Dovette il successo, malgrado le
sconfitte e le intemperanze, alla figura fisica. Anna Comnena, la figlia dell’imperatore
Alessio, ne ha lascato un ritratto nella “Alessiade”. Un ritratto non
ricorrente, per nessun altro “crociato”, nella stessa storia – Anna aveva quattordici
anni quando ebbe l’occasione di incontrare Boemondo:
“Era uno, per
dirla in breve, di cui non s'era visto prima uguale nella terra dei Romani,
fosse
barbaro o Greco (perché egli,
agli occhi dello spettatore, era una meraviglia, e la sua reputazione era
terrorizzante). Lasciate che io descriva l'aspetto del barbaro più
accuratamente: egli era tanto alto di statura che sopravanzava il più alto di
quasi un cubito, sottile di vita e di fianchi, con spalle ampie, torace
possente e braccia poderose. Nel complesso il fisico non era né troppo magro né
troppo sovrappeso, ma perfettamente proporzionato e, si potrebbe dire,
costruito conformemente ai canoni di Policleto... La sua pelle in tutto il
corpo era bianchissima, e in volto il bianco era temperato dal rosso. I suoi
capelli erano biondastri, ma egli non li teneva sciolti fino alla vita come
quelli di altri barbari, visto che l'uomo non era smodatamente vanitoso per la
sua capigliatura e la tagliava corta all'altezza delle orecchie. Che la sua
barba fosse rossiccia, o d’un altro colore che non saprei descrivere, il rasoio
vi era passato con grande accuratezza, sì da lasciare il volto più levigato del
gesso... I suoi occhi azzurri indicavano spirito elevato e dignità; e il suo
naso e le narici ispiravano liberamente; il suo torace corrispondeva alle sue
narici e queste narici... all'ampiezza del suo torace. Poiché attraverso le sue
narici la natura aveva dato libero passaggio all’elevato spirito che gli
traboccava dal cuore. Un indiscutibile fascino emanava da quest’uomo ma esso
era parzialmente contrassegnato da un’aria di terribilità... Era così fatto di
intelligenza e corporeità che coraggio e passione innalzavano le loro creste
nel suo intimo ed entrambi lo rendevano incline alla guerra. Il suo ingegno era
multiforme, scaltro e capace di trovare una via di fuga in ogni emergenza.

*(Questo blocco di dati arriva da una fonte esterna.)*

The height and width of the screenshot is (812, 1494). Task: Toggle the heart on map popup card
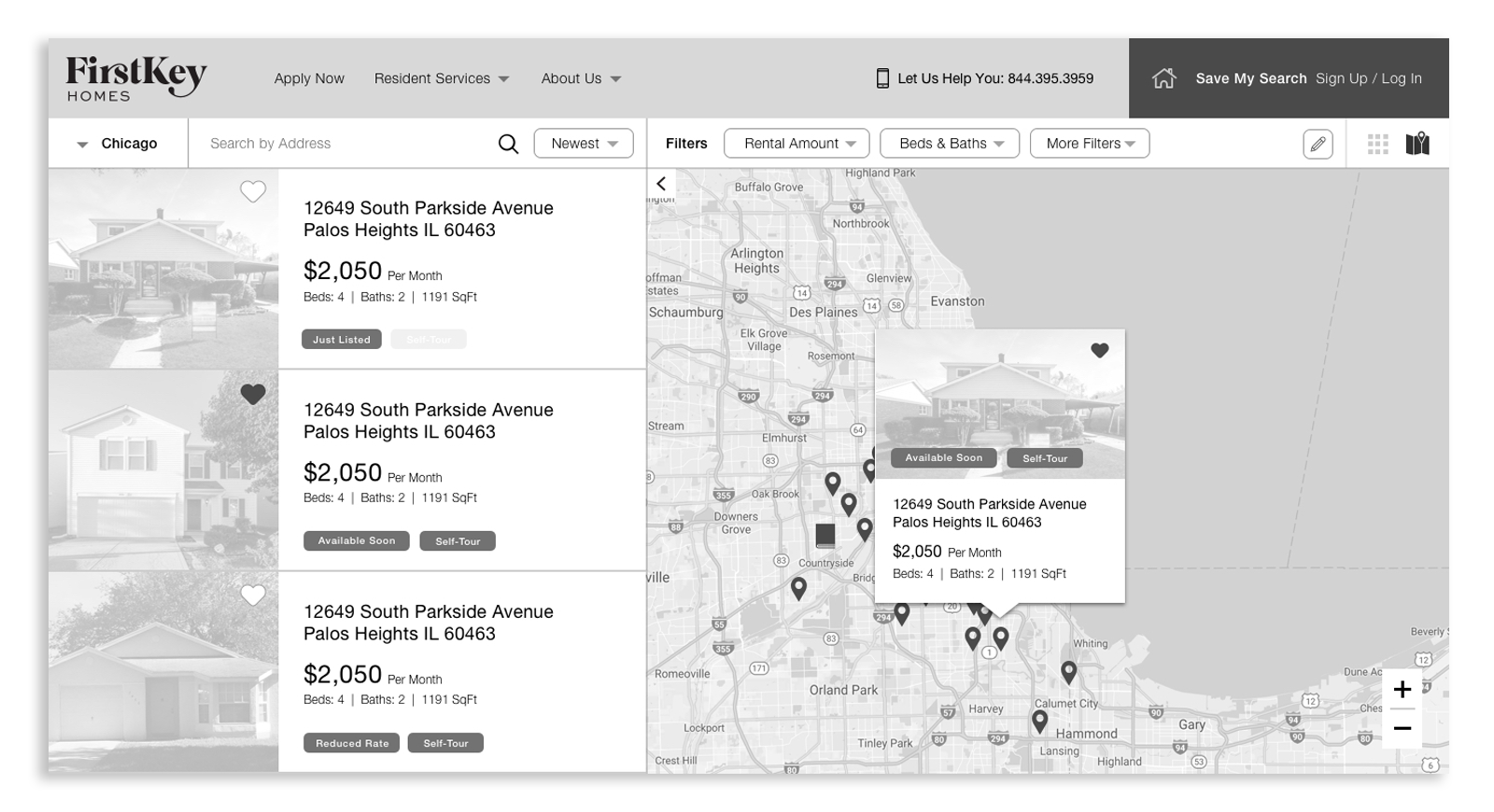click(1100, 351)
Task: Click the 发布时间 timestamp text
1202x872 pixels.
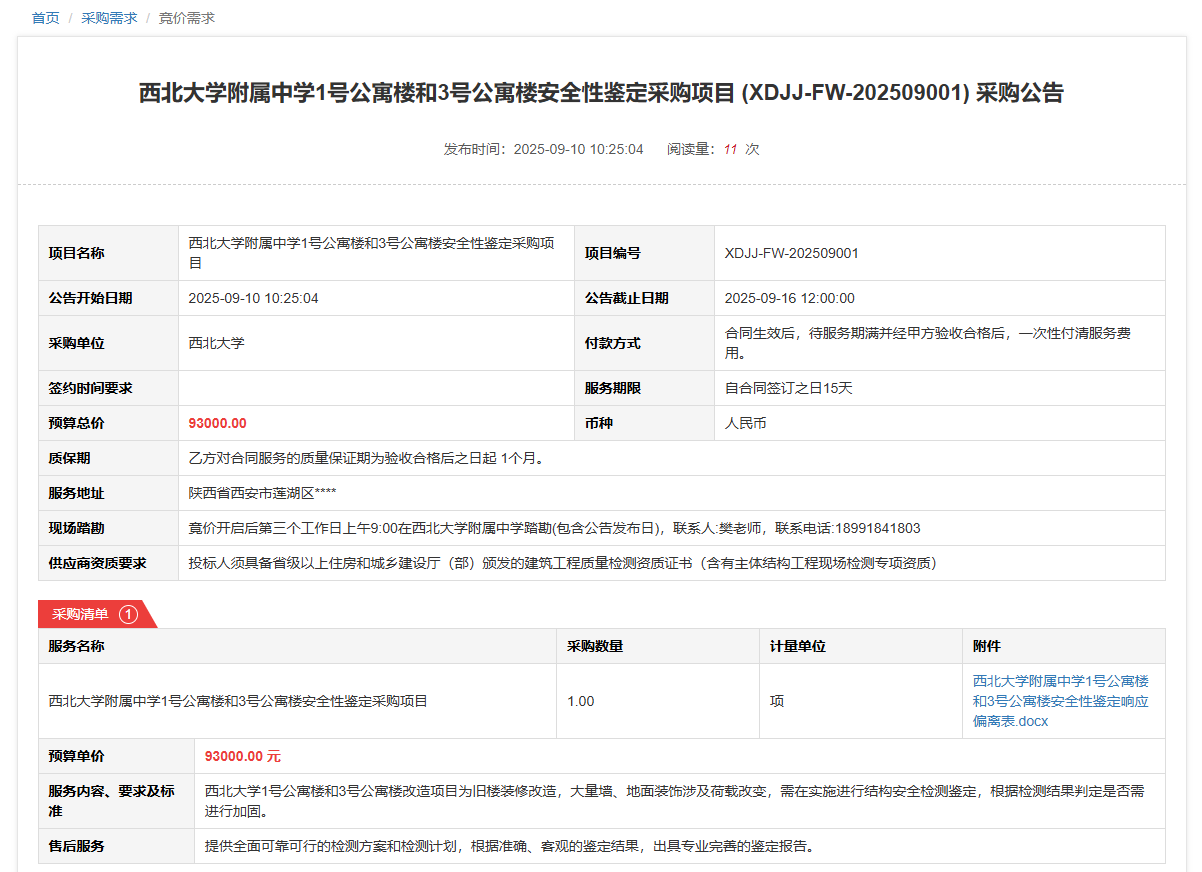Action: point(544,149)
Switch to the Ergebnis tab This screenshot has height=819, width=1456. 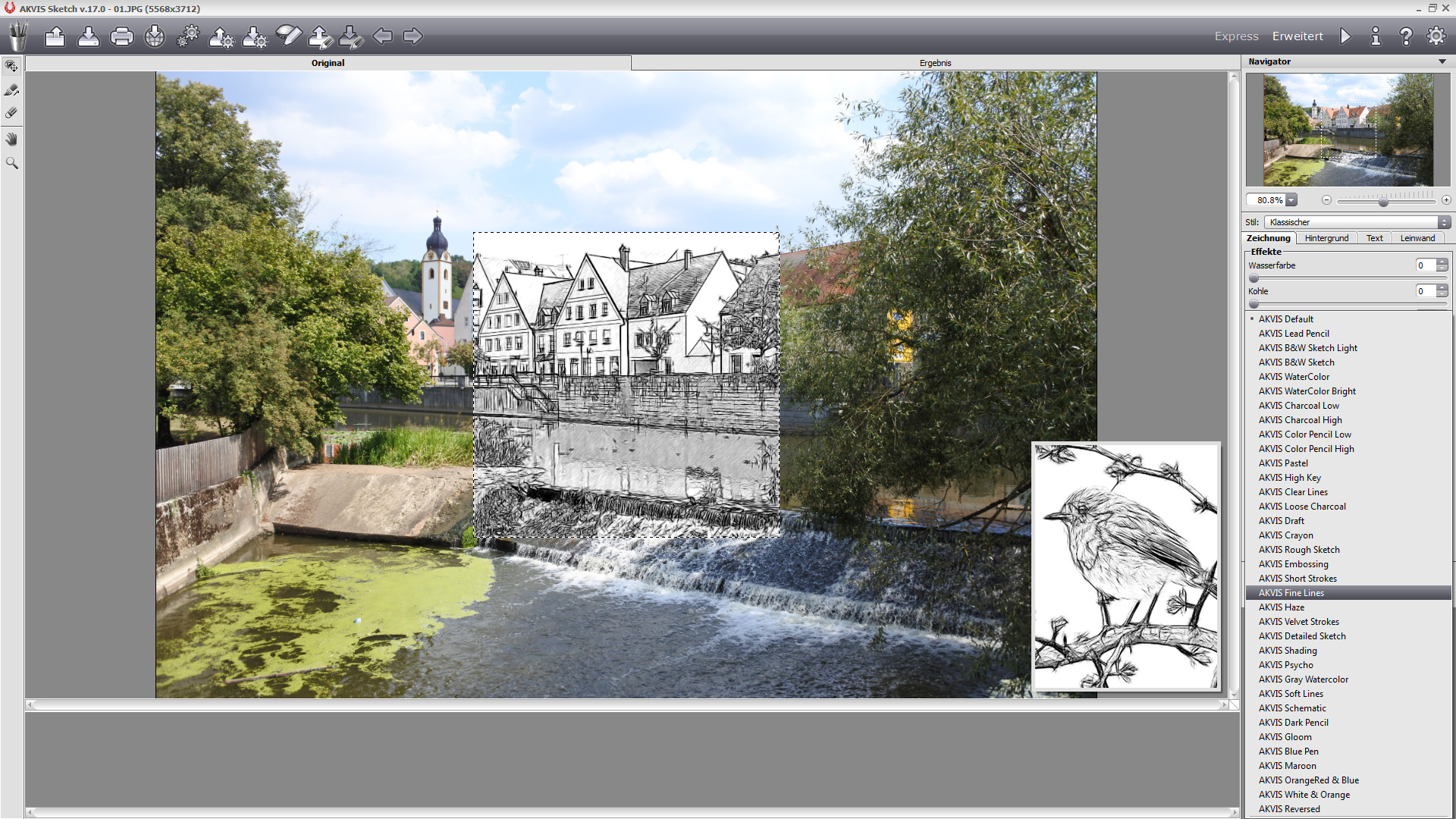935,63
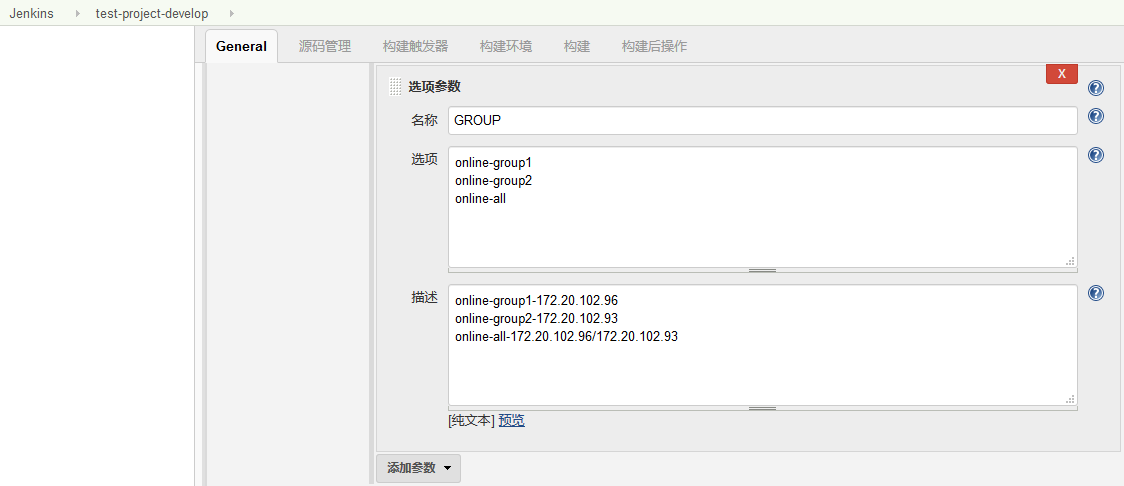Click the Jenkins breadcrumb link
This screenshot has width=1124, height=486.
[x=31, y=14]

Nella conversazione era ben informato e le risposte che dava erano fortemente
inconfutabili. Quest’uomo del tutto simile all'Imperatore per valore e
carattere, era inferiore a lui solo per fortuna, eloquenza e per qualche altro
dono di natura”.
Resta da accertare se “un’aria di terribilità” non sia “un olezzo
terribile”, il greco di Anna Comnena si può tradurre in entrambi i modi.